If the only kind of wind they have in Belgium is a headwind, then the only kind of flats they have in Northern France are false. In Vlaanderen, they specialize in a delectable combination of the two. (Everything that isn’t a windy false flat, it appears, is a windy cobbled climb.)
The most obvious way to get your head kicked in on a bike is to point your bike down a road bespeckled with loads of climbing. It doesn’t matter what sorts of hills or mountains you’ve got at your disposal; the Commutative Property of Climbing states that big climbs and little climbs will jack you up equally so long as you do the same amount of climbing. But a long grind into the wind on a dead-straight false flat might be the most mentally agonizing kind of riding you will ever do.
The riding we do on Keepers Tour generally revolves around the iconic roads in the region, but to focus on those portions alone is like evaluating an individual’s life via their photo albums; some of the most amazing moments are experienced in the margins where no one is looking for them.

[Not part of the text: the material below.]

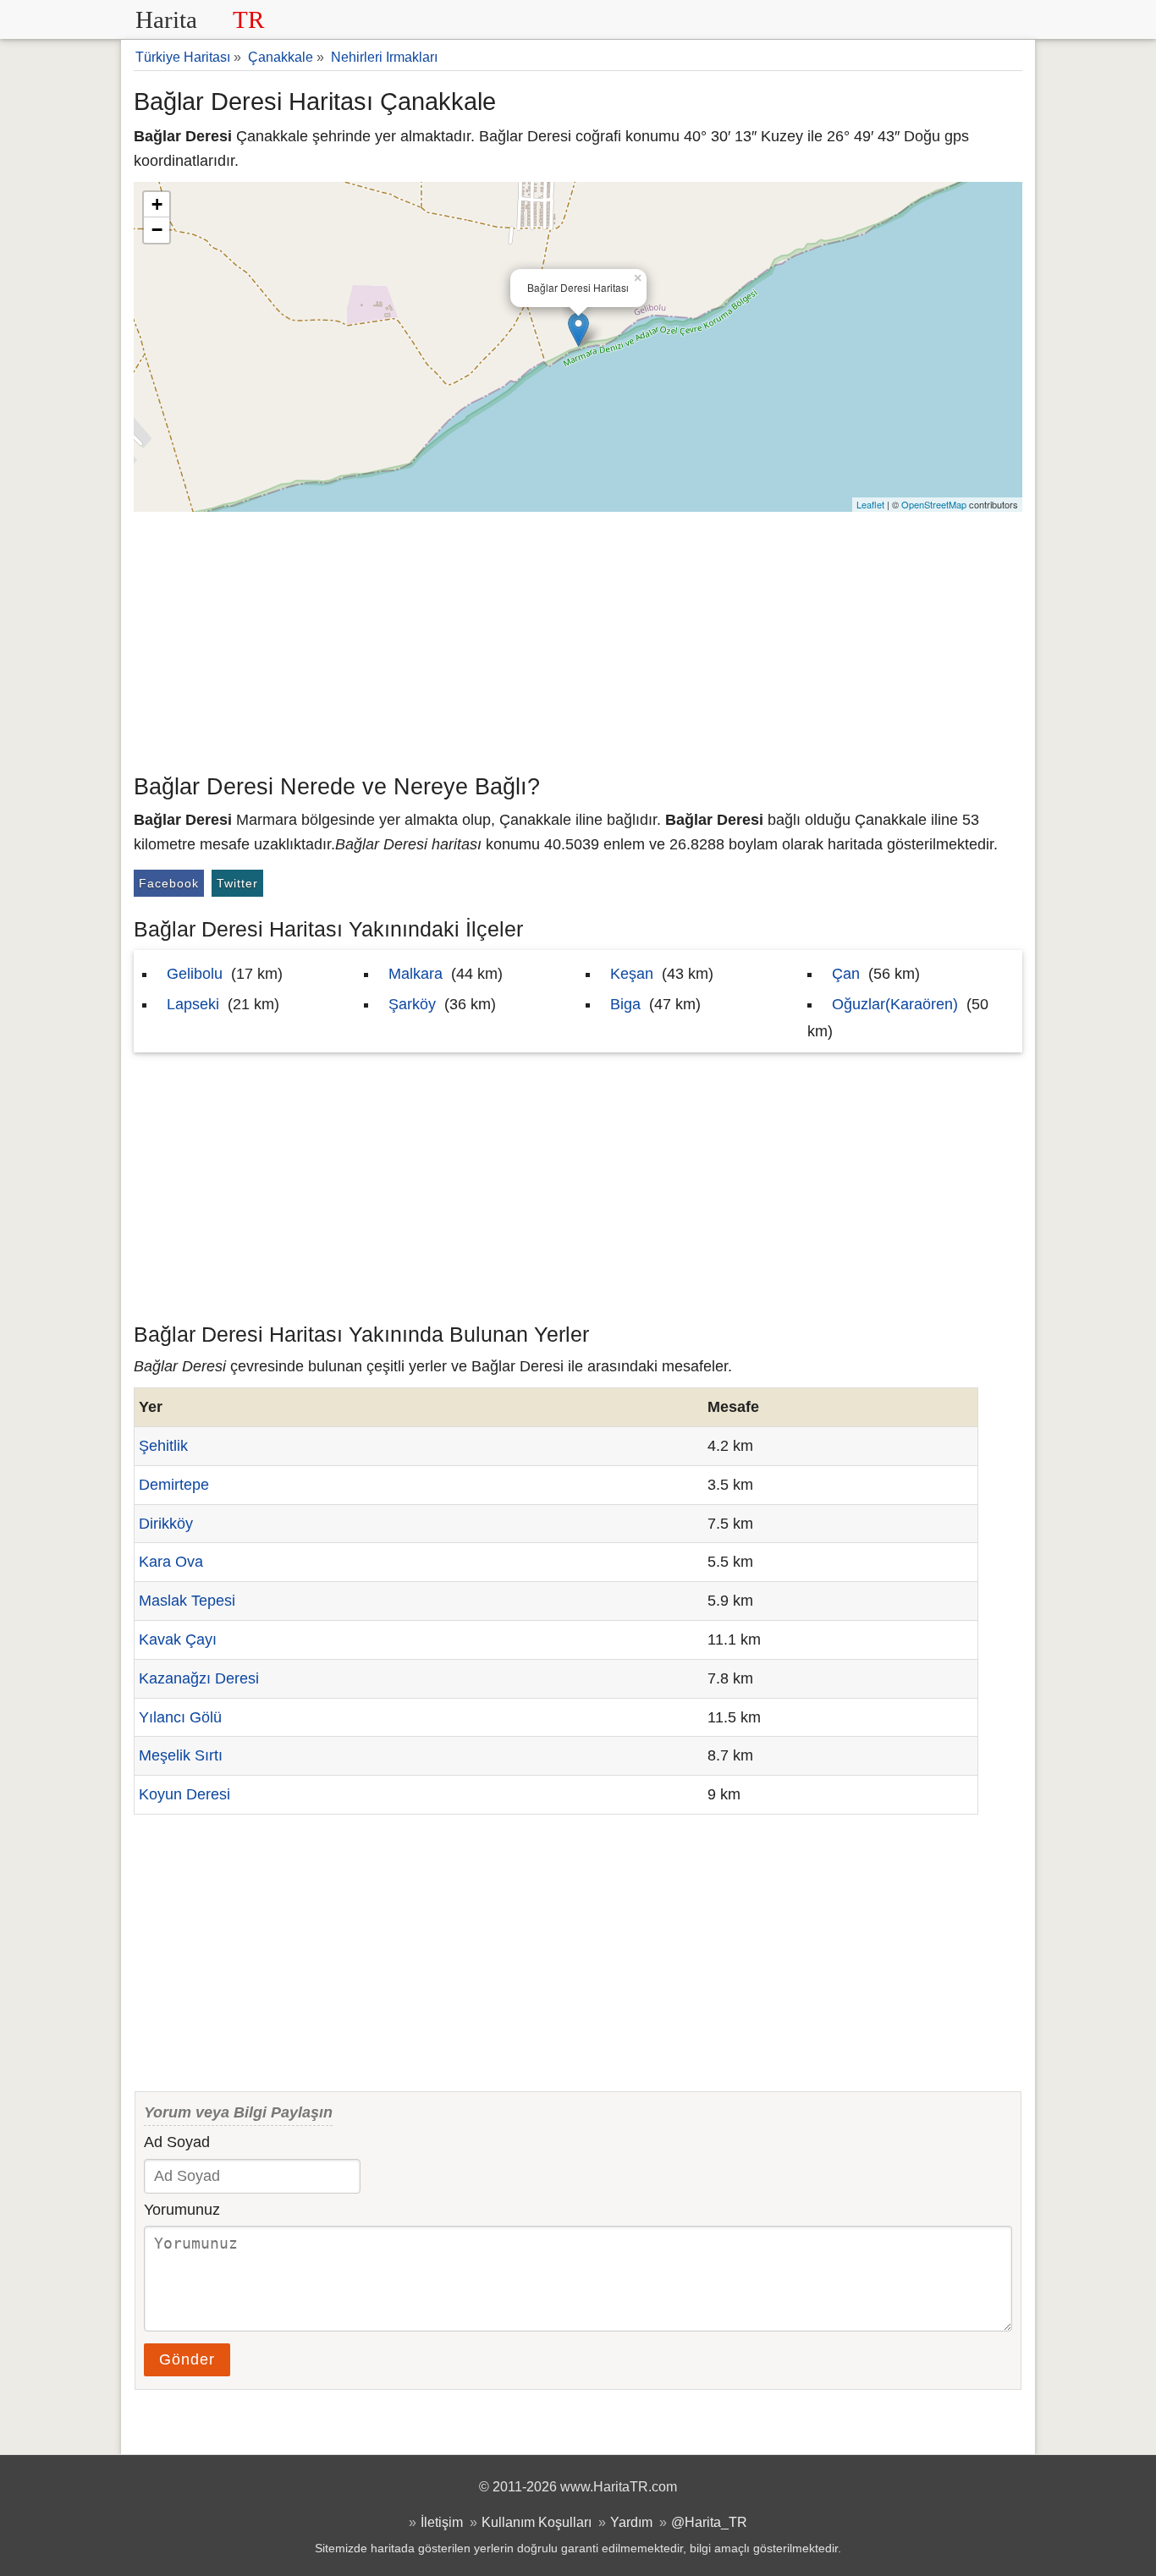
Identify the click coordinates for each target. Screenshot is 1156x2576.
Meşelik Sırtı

The rides we set upon were long days in the saddle, often leaving from the gite and requiring some time to arrive at the spectacle of cobbles or climbs; 20km to the Trouée l’Arenberg or 30km back from the Carrefour de l’Abre, for instance. For me, the rides back are what stand out the most; the group is weary but excited from having ridden some of the most amazing and difficult roads our Sport knows, and the late afternoon winds are blowing swiftly across the landscape. Talk is sparse as our legs are heavy with fatigue and we are each of us confronting the familiar barriers our minds and bodies lay before us at times such as these.
These moments when the body and mind want to give in but something intangible drives us on are my most cherished moments of Cycling in general and Keepers Tour in particular. These are moments when each rider is riding on the strength of those around them. The Laws of Physics tell us that it is impossible to make something from nothing, that the only energy we get out of the system is that which was fed into it.
The Laws of Physics obviously don’t apply to Cyclists.